La verdad es que no había nadie más alrededor. Meses después, no al comienzo, uno de ellos diría
que la oficina era como "un desierto de almas". El otro concordó sonriendo, orgulloso, sabiéndose
excluido. Y durante un largo rato, entre cervezas, intercambiaron entonces comentarios sobre las
mujeres malamadas y voraces, los zapatos de fútbol, el amigo secreto, la lista de regalos, el
bookmaker, el bicho, la dirección de la cartomante, clips en el reloj de punto, en vez de salchichas
al final del día en el centro de la ciudad. En un desierto de almas también desiertas, un alma
especial reconoce de inmediato a otra, tal vez es eso, ¿quién sabe? Pero ninguno se preguntó.

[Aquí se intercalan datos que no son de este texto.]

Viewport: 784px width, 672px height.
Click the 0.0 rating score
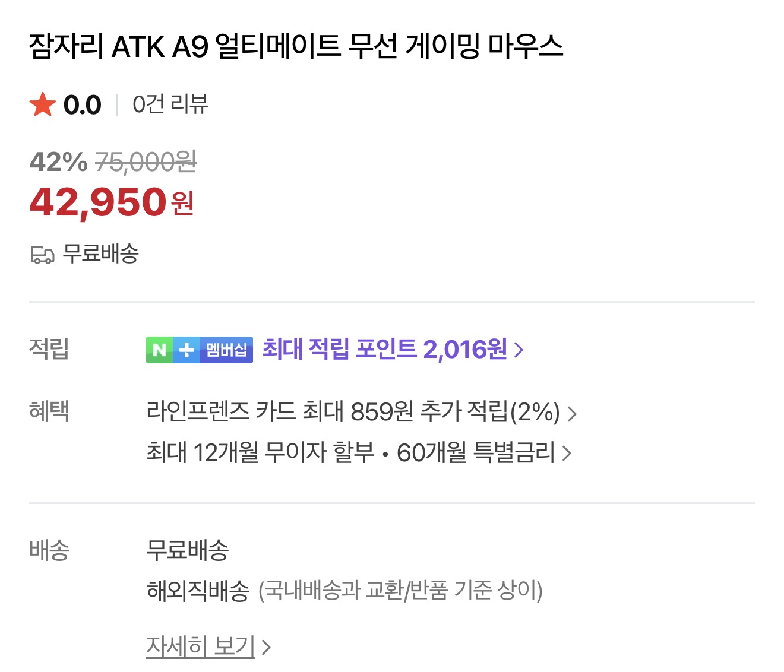click(x=82, y=105)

No llegaron a usar palabras como "especial", "diferente" o cualquier cosa parecida. A pesar de
que, sin efusiones, se reconocieron en el primer segundo del primer minuto. Acontece sin
embargo que no tenían una preparación para dar nombre a las emociones, ni siquiera para tratar
de entenderlas. No es que fueran muy jóvenes, demasiado incultos o incluso un poco burros. Raúl
tenía un año más que treinta; Saúl, uno menos. Pero las diferencias entre ellos no se limitaban a
ese tiempo, a esas letras. Raúl venía de un matrimonio fracasado, tres años y ningún hijo. Saul, de
un compromiso tan interminable que terminó un día, y un curso frustrado de Arquitectura. Tal vez
por eso, dibujaba. Sólo caras, con enormes ojos sin iris ni pupilas. Raúl escuchaba música y, a
veces, de porre, agarraba la guitarra y cantaba, principalmente viejos boleros en español. Y el cine,
a los dos le gustaba.

Participaron en el mismo concurso para la misma firma, pero no se encontraron durante las
pruebas. Se presentaron en el primer día de trabajo de cada uno. ¿Dijeron un placer, Raúl, un
placer, Saúl, y después como es su nombre? sonriendo divertidos por la coincidencia. Pero
discretos, porque eran nuevos en la firma y la gente, después de todo, nunca sabe dónde está
pisando. Trataron de alejarse casi inmediatamente, decidieron limitarse a un cotidiano hola, todo
bien o, como máximo, a los viernes, un cordial buen fin de semana, entonces. Pero desde el
principio algo - hadas, astros, campanas, ¿quién sabrá? Conspiraba en contra (o a favor, ¿por qué
no?) de aquellos dos.

Sus escritorios estaban uno al lado del otro. Nueve horas diarias, con un receso de una hora para
el almuerzo. Y perdidos en medio de aquello que Raúl (¿o habría sido Saúl?) Llamaría, meses
después, exactamente "un desierto de almas", para no sentir tanto frío, tanta sed, o simplemente
por ser humanos, sin querer justificarlos - o por el contrario, justificándolos plena y
profundamente, en fin: ¿qué más le quedaba a aquellos dos si, poco a poco, se acercarían, si se
conocerían, se mezclarían? Pues eso fue lo que pasó. Tan lentamente que apenas se dieron
cuenta.

II
Eran dos jóvenes solos. Raúl había venido del norte, Saúl había venido del sur. En aquella ciudad,
todos venían del norte, del sur, del centro, del este - y con eso quiero decir que ese detalle no los
haría especialmente diferentes. Pero en el desierto alrededor, todos los demás tenían referencias,
una mujer, un tío, una madre, un amante. Ellos no tenían a nadie en esa ciudad - de cierta forma,
tampoco en ninguna otra -, sino a sí mismos. También diría que no tenían nada, pero eso no sería
completamente cierto.

Además de la guitarra, Raúl tenía un teléfono alquilado, un tocadiscos con radio y un sabio en la
jaula, llamado Carlos Gardel. Saúl, una televisión colorida con una imagen fantasma, cuadernos de
diseño, vidrios de tinta nanquim y un libro con reproducciones de Van Gogh. En la pared del cuarto
de la pensión, otra reproducción de Van Gogh: aquella habitación con la silla de paja que parecía
torcida, la cama estrecha, las tablas del piso, colocado en la pared frente a la cama. Acusado, Saúl
tenía a veces la impresión de que el cuadro era un espejo que reflejaba, casi fotográficamente, el
propio cuarto, ausente sólo él mismo. Casi siempre, era en esas ocasiones que dibujaba.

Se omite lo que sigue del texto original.